● **What you are asked to do**
You are asked to filter the data below and copy every line holding "Flow".

[Entries taken from a collection]
++++++++++++++++++++
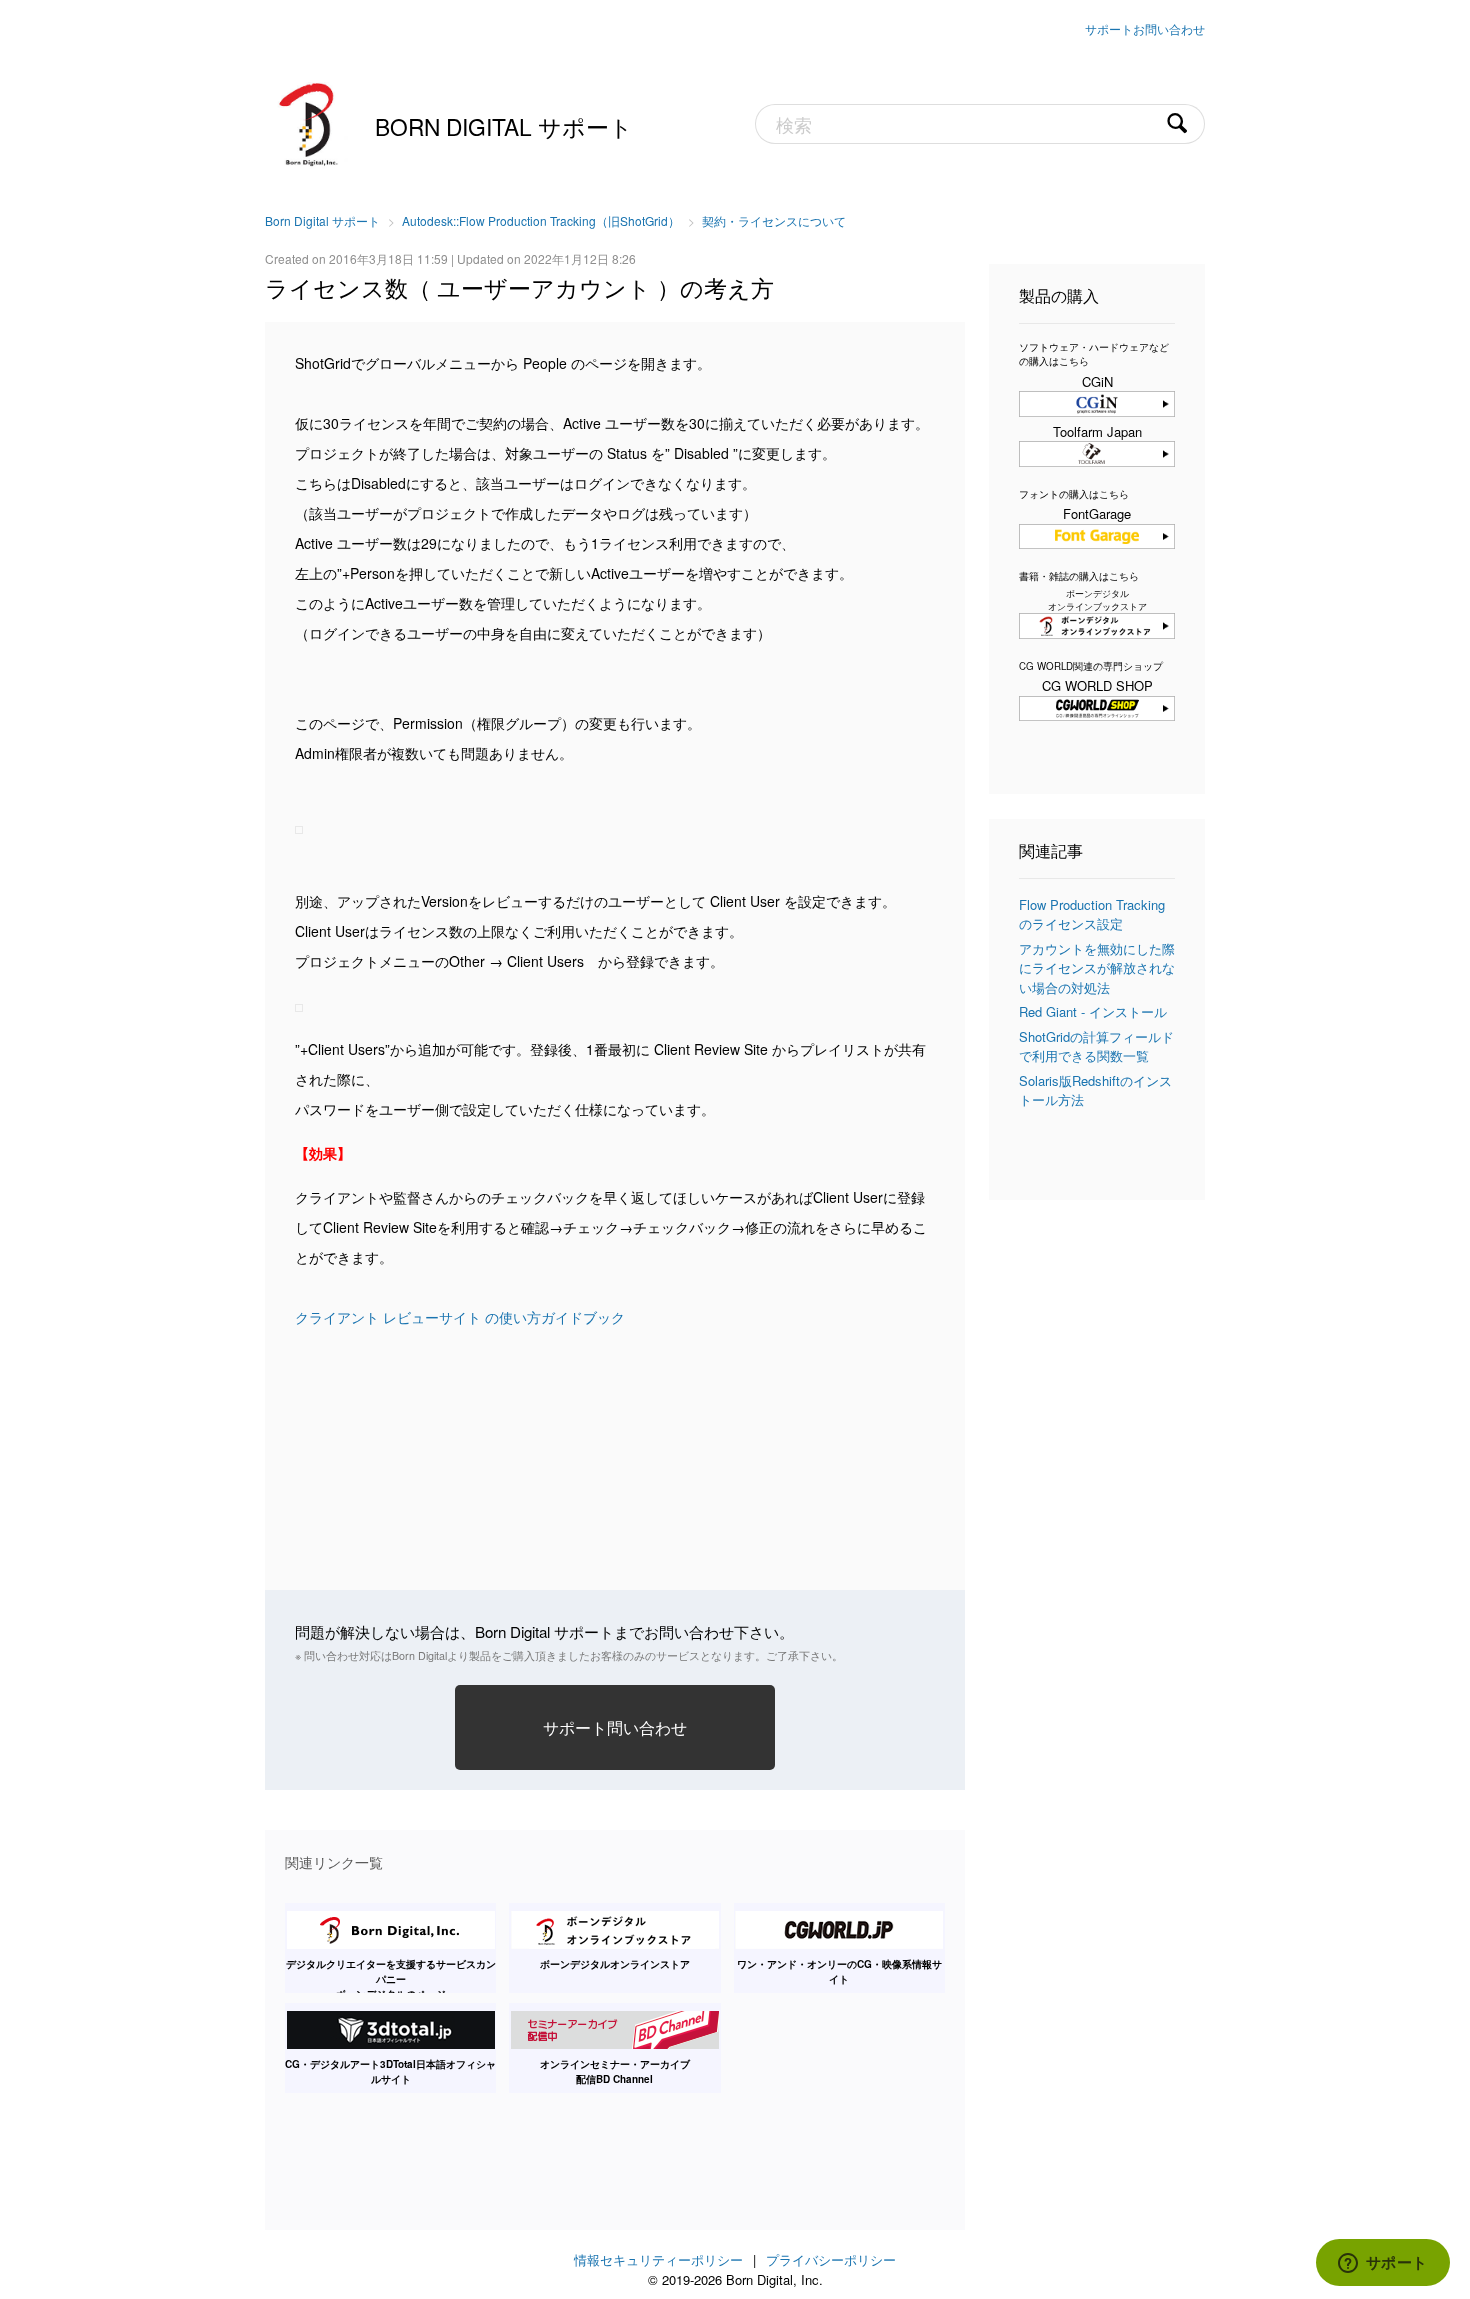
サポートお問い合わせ (1145, 28)
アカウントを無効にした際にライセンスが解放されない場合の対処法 (1097, 968)
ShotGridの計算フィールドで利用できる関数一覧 (1096, 1046)
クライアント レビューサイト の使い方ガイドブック (460, 1317)
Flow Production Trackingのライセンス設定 (1092, 914)
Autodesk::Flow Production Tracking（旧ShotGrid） (541, 220)
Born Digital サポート (504, 126)
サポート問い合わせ (615, 1727)
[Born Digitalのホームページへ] (310, 122)
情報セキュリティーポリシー (658, 2259)
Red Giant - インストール (1093, 1011)
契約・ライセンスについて (774, 220)
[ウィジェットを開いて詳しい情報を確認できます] (1382, 2264)
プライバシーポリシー (831, 2259)
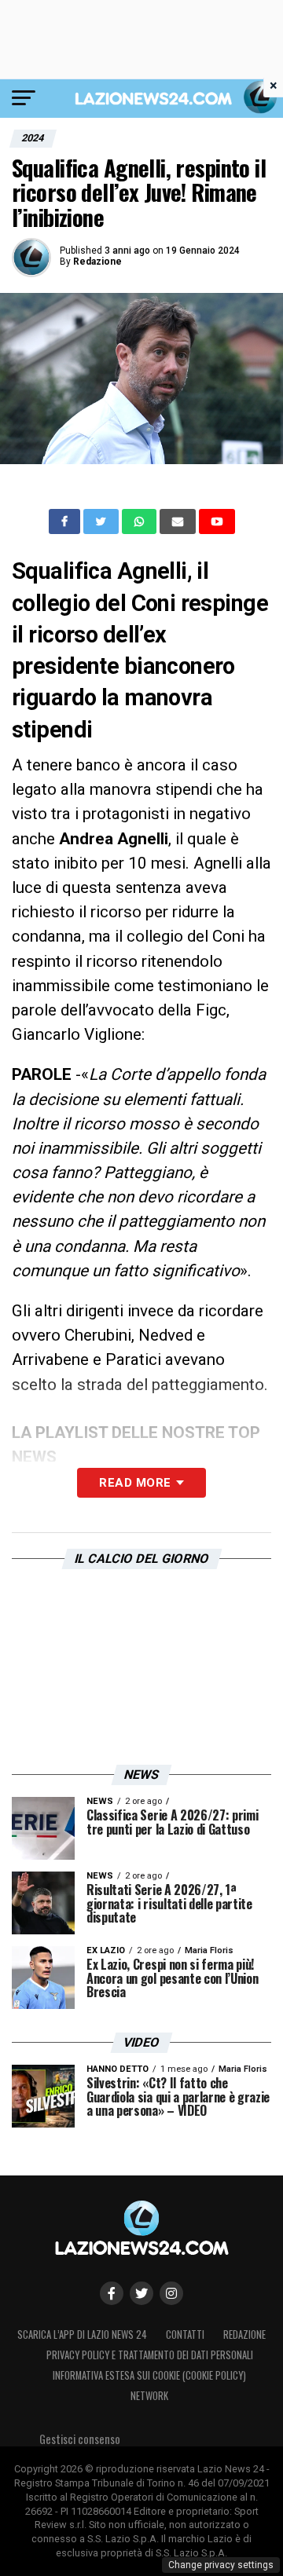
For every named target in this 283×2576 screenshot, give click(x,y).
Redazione (97, 261)
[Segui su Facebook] (111, 2293)
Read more (135, 1483)
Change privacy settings (221, 2565)
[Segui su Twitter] (141, 2293)
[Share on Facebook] (66, 521)
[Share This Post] (141, 521)
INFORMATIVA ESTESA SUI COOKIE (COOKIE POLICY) (149, 2375)
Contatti (185, 2334)
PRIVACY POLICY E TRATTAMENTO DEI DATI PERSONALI (149, 2354)
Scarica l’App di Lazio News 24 (82, 2334)
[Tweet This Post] (102, 521)
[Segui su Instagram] (171, 2293)
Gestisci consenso (79, 2439)
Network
++++++++++++++++++++
● **Exercise output**
Flow Production Trackingのライセンス設定 (1092, 914)
Autodesk::Flow Production Tracking（旧ShotGrid） (541, 220)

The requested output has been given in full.